Long email, but created from in the field testing examples, not from
‘theory’ of what should happen.



Unicode, is NOT easy.  Especially when dealing with casing. There are
numerous pieces of data which we may or may not be able to figure out. Even
within the Unicode documentation, there is discrepancy on just ‘how’ to
case.  Thus, what we have is we need to determine just HOW the OS’s, and
packages running underneath them actually perform casing.


Take for instance, from the files section
( There are 3 main documents to use
in ‘casing’.  The 2 I used are the 2 files UnicodeData.txt and
SpecialCasing.txt.
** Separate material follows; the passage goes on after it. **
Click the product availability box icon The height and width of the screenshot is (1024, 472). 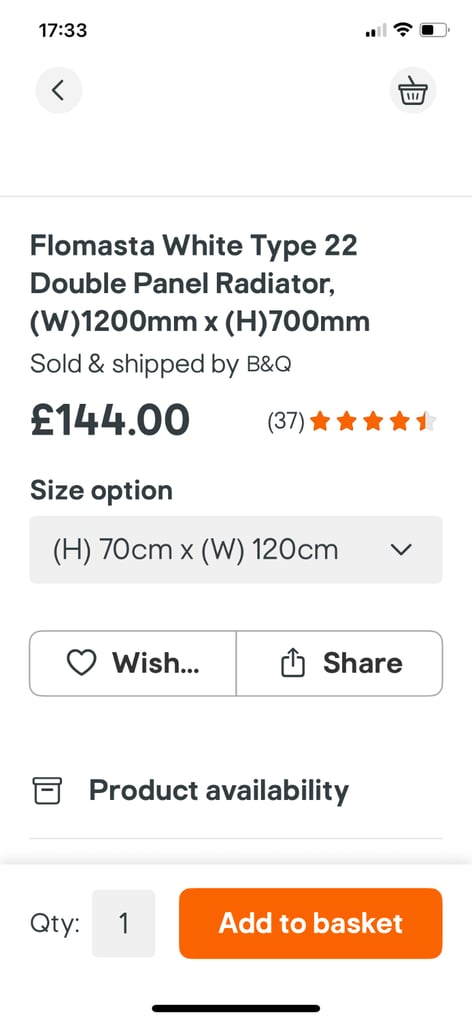47,790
With the first file, you find all of the ‘simple’ single
letter to single letter casing rules.  The second file lists the single
character to multiple character rules, and some locale specific rules.
>From these 2 files, I generated the original unicode_data.h array’s, and the
‘extra’ multi-byte casing logic.  There is a 3rd file,  CaseFolding.txt
which is only casing data, and is supposed to allow handling some of the
problems found in the above 2 documents (such as characters which do have a
single char to single char upcase, but then also have a single char to
multi-char upcase).  To get this data, I wrote specialized C code, to parse
this file, and make the ‘correct’ array entries.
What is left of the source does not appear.